------ PROVIDED RECORDS
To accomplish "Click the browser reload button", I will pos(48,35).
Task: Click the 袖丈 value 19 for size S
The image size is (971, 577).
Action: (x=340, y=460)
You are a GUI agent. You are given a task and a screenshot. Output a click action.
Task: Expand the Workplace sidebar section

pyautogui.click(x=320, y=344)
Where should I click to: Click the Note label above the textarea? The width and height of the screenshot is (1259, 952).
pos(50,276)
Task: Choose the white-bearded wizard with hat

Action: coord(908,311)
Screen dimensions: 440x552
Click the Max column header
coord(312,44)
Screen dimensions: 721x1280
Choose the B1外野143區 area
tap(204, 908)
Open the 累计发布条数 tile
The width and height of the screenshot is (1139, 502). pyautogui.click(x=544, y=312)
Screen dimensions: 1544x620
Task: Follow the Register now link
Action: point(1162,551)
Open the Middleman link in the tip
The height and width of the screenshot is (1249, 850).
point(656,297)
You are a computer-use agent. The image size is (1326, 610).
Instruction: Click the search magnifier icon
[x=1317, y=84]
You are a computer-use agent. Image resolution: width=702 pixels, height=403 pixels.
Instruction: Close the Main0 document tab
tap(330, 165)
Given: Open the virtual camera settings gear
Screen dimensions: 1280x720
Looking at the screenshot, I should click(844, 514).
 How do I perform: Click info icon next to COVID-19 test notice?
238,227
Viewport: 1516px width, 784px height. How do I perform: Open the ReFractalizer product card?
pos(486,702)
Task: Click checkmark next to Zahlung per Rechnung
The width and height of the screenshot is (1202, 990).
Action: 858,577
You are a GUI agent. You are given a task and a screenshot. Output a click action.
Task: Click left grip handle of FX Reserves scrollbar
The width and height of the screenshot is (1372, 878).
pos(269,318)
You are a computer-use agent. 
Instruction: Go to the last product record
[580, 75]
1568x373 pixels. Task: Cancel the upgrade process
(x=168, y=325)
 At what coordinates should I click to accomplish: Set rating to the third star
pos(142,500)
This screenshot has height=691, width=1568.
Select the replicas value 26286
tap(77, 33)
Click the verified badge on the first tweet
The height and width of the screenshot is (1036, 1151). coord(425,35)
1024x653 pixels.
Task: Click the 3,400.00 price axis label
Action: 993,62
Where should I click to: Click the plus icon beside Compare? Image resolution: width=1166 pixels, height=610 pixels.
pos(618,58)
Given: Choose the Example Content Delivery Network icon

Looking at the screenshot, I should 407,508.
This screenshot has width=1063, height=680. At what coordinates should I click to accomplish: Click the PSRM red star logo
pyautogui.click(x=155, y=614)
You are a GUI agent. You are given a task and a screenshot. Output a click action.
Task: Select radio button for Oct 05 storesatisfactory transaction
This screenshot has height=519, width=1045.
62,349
------------
**HOW TO COMPLETE THIS TASK**
Repeat all the records without altering a single word.

**ANSWER FOR THE TASK**
To accomplish "Click the browser reload button", I will pos(48,35).
Task: Click the 袖丈 value 19 for size S
The image size is (971, 577).
Action: (x=340, y=460)
You are a GUI agent. You are given a task and a screenshot. Output a click action.
Task: Expand the Workplace sidebar section

pyautogui.click(x=320, y=344)
Where should I click to: Click the Note label above the textarea? The width and height of the screenshot is (1259, 952).
pos(50,276)
Task: Choose the white-bearded wizard with hat

Action: coord(908,311)
Screen dimensions: 440x552
Click the Max column header
coord(312,44)
Screen dimensions: 721x1280
Choose the B1外野143區 area
tap(204, 908)
Open the 累计发布条数 tile
The width and height of the screenshot is (1139, 502). pyautogui.click(x=544, y=312)
Screen dimensions: 1544x620
Task: Follow the Register now link
Action: point(1162,551)
Open the Middleman link in the tip
The height and width of the screenshot is (1249, 850).
point(656,297)
You are a computer-use agent. The image size is (1326, 610).
Instruction: Click the search magnifier icon
[x=1317, y=84]
You are a computer-use agent. Image resolution: width=702 pixels, height=403 pixels.
Instruction: Close the Main0 document tab
tap(330, 165)
Given: Open the virtual camera settings gear
Screen dimensions: 1280x720
Looking at the screenshot, I should click(844, 514).
 How do I perform: Click info icon next to COVID-19 test notice?
238,227
Viewport: 1516px width, 784px height. How do I perform: Open the ReFractalizer product card?
pos(486,702)
Task: Click checkmark next to Zahlung per Rechnung
The width and height of the screenshot is (1202, 990).
Action: 858,577
You are a GUI agent. You are given a task and a screenshot. Output a click action.
Task: Click left grip handle of FX Reserves scrollbar
The width and height of the screenshot is (1372, 878).
pos(269,318)
You are a computer-use agent. 
Instruction: Go to the last product record
[580, 75]
1568x373 pixels. Task: Cancel the upgrade process
(x=168, y=325)
 At what coordinates should I click to accomplish: Set rating to the third star
pos(142,500)
This screenshot has height=691, width=1568.
Select the replicas value 26286
tap(77, 33)
Click the verified badge on the first tweet
The height and width of the screenshot is (1036, 1151). coord(425,35)
1024x653 pixels.
Task: Click the 3,400.00 price axis label
Action: 993,62
Where should I click to: Click the plus icon beside Compare? Image resolution: width=1166 pixels, height=610 pixels.
pos(618,58)
Given: Choose the Example Content Delivery Network icon

Looking at the screenshot, I should 407,508.
This screenshot has width=1063, height=680. At what coordinates should I click to accomplish: Click the PSRM red star logo
pyautogui.click(x=155, y=614)
You are a GUI agent. You are given a task and a screenshot. Output a click action.
Task: Select radio button for Oct 05 storesatisfactory transaction
This screenshot has height=519, width=1045.
62,349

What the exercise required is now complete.